Sortir de « l’état de nature »
Fait historique remarquable, les génocides n’ont entraîné que peu de vengeances. Pour que les survivants n’enclenchent pas le cycle infernal des représailles et que les coupables soient châtiés, les institutions judiciaires s’emploient à monopoliser la punition tant au plan national qu’international. Mais l’exercice même de la justice nécessite de réunir certaines conditions.

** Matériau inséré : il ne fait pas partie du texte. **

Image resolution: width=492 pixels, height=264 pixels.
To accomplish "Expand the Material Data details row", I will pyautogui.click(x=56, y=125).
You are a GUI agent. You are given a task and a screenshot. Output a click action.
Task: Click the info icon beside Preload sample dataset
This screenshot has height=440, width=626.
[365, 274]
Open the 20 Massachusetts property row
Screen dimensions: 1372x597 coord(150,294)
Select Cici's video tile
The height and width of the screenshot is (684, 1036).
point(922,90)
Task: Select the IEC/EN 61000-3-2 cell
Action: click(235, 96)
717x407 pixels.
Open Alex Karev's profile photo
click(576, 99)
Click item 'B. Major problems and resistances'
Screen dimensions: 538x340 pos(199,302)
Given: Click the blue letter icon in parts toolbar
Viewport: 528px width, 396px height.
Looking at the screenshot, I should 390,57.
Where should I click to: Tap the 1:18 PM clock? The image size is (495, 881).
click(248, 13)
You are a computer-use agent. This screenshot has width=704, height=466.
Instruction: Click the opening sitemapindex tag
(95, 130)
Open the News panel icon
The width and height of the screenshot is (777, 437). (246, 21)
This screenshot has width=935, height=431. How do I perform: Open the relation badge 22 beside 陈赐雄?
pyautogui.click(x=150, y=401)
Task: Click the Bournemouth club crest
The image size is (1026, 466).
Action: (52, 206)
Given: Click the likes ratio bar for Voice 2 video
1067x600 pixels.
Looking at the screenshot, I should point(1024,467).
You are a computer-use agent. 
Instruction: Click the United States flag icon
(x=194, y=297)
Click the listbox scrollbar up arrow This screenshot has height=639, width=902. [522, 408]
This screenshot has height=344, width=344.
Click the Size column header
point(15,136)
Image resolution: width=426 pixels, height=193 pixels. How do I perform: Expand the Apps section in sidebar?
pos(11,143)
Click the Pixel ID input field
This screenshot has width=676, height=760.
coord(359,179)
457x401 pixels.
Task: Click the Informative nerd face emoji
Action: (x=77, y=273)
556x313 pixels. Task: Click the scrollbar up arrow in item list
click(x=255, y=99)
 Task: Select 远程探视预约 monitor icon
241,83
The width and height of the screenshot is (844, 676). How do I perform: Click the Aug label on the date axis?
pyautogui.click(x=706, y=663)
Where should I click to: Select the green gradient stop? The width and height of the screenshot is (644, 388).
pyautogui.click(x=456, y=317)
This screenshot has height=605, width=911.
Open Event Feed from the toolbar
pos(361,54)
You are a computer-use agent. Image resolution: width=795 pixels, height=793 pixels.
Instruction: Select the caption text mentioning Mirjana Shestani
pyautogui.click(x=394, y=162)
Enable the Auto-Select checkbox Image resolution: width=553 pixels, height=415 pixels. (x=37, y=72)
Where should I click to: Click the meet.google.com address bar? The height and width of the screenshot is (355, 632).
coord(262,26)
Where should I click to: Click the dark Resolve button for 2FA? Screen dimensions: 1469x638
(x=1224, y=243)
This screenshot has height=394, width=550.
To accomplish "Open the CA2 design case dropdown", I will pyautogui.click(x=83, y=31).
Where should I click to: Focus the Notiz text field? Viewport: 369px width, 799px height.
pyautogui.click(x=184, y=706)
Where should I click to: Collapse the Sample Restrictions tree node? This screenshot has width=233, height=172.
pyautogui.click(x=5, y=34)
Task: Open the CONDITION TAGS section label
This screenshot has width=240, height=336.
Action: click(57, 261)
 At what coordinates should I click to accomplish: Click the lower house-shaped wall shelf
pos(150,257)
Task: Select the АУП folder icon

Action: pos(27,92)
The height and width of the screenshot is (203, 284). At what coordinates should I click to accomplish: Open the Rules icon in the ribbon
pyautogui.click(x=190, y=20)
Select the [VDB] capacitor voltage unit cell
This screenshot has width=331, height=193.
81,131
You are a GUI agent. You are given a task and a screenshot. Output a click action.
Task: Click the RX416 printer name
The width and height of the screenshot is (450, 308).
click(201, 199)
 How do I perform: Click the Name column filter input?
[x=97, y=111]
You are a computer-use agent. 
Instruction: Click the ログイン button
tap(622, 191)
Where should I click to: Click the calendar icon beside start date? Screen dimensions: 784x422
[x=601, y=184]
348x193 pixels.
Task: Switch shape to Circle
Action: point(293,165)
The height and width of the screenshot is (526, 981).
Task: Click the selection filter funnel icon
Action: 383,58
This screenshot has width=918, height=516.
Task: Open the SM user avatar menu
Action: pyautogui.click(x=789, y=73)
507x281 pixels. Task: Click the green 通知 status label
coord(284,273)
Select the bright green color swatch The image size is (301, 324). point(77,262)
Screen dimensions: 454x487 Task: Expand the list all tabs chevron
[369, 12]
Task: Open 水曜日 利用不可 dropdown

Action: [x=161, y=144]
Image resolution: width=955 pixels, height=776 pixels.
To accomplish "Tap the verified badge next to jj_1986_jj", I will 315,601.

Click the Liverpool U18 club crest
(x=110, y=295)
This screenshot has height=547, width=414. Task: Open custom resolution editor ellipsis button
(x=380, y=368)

Soudain, l’homme à la canne s’effondre. Celui qui le suivait depuis son domicile, dans le quartier de Charlottenburg à Berlin, vient de lui loger une balle dans la tête. Il se débarrasse de son arme et s’enfuit, mais la foule le rattrape. Son nom ? Soghomon Tehlirian. Il a 23 ans. L’homme qui gît à terre se nomme Mehmet Talaat, alias Talaat Pacha, ministre de l’intérieur puis grand vizir de l’Empire ottoman. C’est le principal architecte du génocide des Arméniens de 1915. Alliée de l’Allemagne lors de la première guerre mondiale, une partie du gouvernement de la Sublime Porte — les Jeunes-Turcs — a trouvé refuge à Berlin après la défaite.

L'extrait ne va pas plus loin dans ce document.